Bei Isländern verrät der Nachname, wer der Papa ist. Denn im Nachnamen versteckt sich der Vorname des Vaters, bei der Tochter und beim Sohn. Island hat ein striktes Namenssystem. Vornamen wie Harriet oder Duncan sind nicht vorgesehen. Doch genau so heißen zwei isländische Kinder.

In Island ist das Telefonbuch anders gestrickt: die Sortierung erfolgt per Vornamen. Und da es nur 320.000 Isländer gibt, gibt es auch nur ein Telefonbuch. Vornamen sind in Island entscheidend und vor allem die Vornamen der Väter. Denn der Nachwuchs trägt den Vornamen des Vaters als eigenen Nachnamen plus Zusatz - "son" bekommen die Söhne, "dóttir" die Töchter. Nikulás Óskarsson ist also der Sohn von Óskar. Und Brá Óskarsdóttir ist die Tochter von Óskar.
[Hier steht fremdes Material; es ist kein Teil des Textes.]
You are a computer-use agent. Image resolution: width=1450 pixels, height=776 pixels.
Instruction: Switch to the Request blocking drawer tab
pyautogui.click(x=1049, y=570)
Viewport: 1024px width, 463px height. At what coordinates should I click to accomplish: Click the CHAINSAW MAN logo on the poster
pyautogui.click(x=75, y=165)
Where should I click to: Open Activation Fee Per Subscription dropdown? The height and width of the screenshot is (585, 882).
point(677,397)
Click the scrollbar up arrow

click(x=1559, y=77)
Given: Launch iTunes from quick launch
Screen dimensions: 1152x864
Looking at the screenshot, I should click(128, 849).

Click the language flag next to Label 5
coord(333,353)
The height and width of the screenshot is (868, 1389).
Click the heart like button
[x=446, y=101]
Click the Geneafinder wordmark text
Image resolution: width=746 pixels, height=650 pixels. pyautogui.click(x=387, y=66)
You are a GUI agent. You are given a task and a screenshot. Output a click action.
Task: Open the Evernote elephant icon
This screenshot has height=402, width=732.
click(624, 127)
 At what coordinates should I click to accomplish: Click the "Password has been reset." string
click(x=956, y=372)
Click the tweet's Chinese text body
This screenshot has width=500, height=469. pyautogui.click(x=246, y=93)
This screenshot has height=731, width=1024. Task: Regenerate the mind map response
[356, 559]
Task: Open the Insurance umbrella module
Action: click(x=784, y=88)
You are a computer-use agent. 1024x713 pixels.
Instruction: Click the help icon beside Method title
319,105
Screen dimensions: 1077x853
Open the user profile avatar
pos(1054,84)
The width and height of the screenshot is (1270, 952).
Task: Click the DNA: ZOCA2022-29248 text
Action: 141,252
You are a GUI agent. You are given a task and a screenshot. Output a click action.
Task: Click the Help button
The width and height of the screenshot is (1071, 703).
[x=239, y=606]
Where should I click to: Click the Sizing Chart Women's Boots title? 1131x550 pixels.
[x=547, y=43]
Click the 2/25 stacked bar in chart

Ein aufgeschlagenes Telefonbuch mit isländischen Namen und Nummern.
© Jessica Sturmberg
Baldey, Bebba oder Brá. Geht! Aber Harriet zum Beispiel nicht.

Ein einmaliges Namenssystem, das geschützt werden soll. Denn Isländer wollen ihrem Nachwuchs gerne moderne Vornamen geben, wie zum Beispiel Harriet oder Duncan. Doch Vornamen prägen in Island eben auch die Nachnamen und verändern das Namenssystem.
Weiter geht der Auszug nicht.